How to Make Your Shakes Thicker?


Here are several ways to make your protein shakes thicker (like milkshakes):

  1. Xanthan gum – this is a white powder that’s basically just fiber (so zero net carbs).  A small amount will thicken soups, sauces, and…your protein shakes.  For one shake, I’d add 1/4 to 1/2 teaspoons of xanthan gum (depends on how thick you want it). Add the xanthan gum after the protein powder so that it doesn’t mix with the liquid before you start blending (otherwise it might congeal some), and then blend well. I buy it from Amazon here because this brand is the cheapest (and I don’t think there’s any difference between any of the brands), but Bob’s Red Mill sells xanthan gum in many grocery stores at a higher price.

  2. Heavy cream – 2 tablespoons of heavy cream will add a great creamy texture and milky taste to your protein shake.
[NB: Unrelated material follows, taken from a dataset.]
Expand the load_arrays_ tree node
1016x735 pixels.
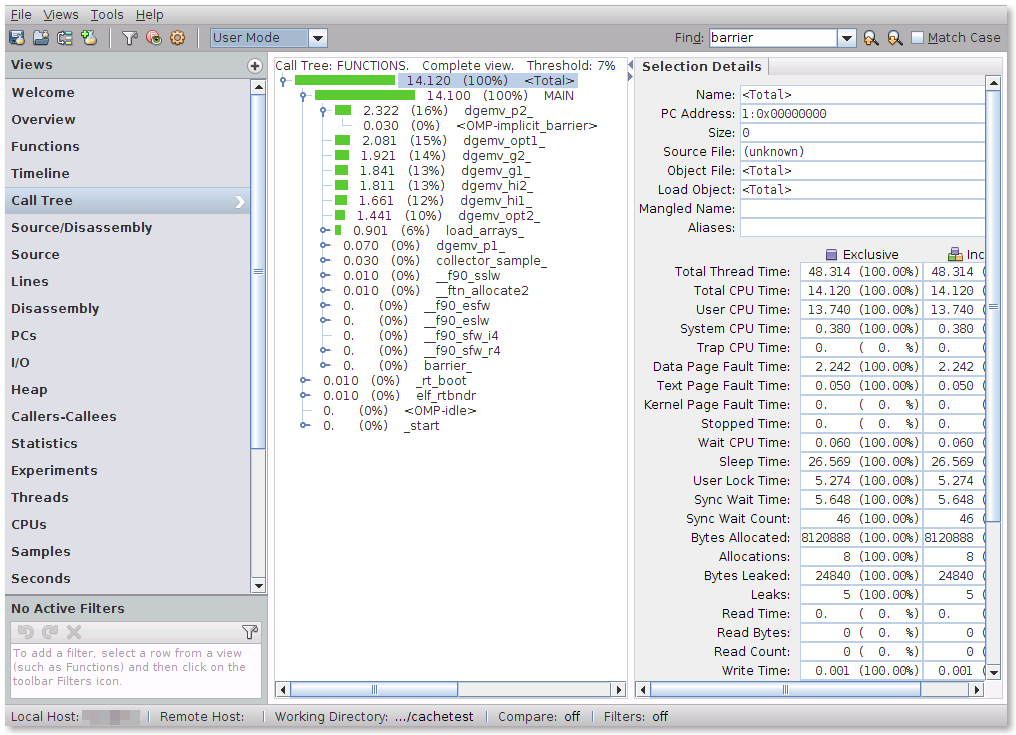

  3. Coconut cream – Coconut cream is similar to heavy cream, except it’ll give your shake a hint of coconut flavor (it doesn’t add a strong taste). You can find coconut cream by leaving a can of coconut milk still for a few days. The coconut milk will settle with the coconut cream on top. Then carefully open the can and spoon 2 tablespoons of coconut cream into the shake. You can buy cans of coconut milk (note the non-canned containers won’t work – they have a different type of coconut milk) either in bulk from Amazon or singly from Netrition.

  4. Ice – adding ice and then blending the shake well with a good blender will thicken the shake too.  (Read this to see what to look for in a good blender.)  I usually suggest adding 1/2 cup of ice, but you could add up to 1 cup of ice.  Of course, once the ice melts, it won’t be thick anymore!  (I’ve also heard that frozen milk, coconut milk, or almond milk would work in lieu of the liquid itself.)

  5. Casein protein powder – substitute half a scoop of casein protein powder for whey protein, and you’ll find that your shake is much thicker.  If I made a shake with just casein, it’d be way too thick for me to drink!

  6. Flax meal -  add 2 tablespoons of flax meal to your shake, and you’ll also find it’s fuller.  The downside to this is that the shake isn’t quite as smooth, because the flax meal doesn’t dissolve.

Here are some other ways I’ve heard about but haven’t gotten around to trying yet:

  1. Konjac flour and guar gum – both konjac flour and guar gum are similar to xanthan gum (i.e., pretty much pure fiber).

  2. Ricotta cheese and cream cheese – I have a hard time imagining that this won’t significantly alter the flavor of my protein shake, but I’ll give it a go at some point.

  3. Raw egg – I’m not a big fan of eating raw eggs due to various health dangers, so I’m not sure if I’ll try this, but I’ve heard it works.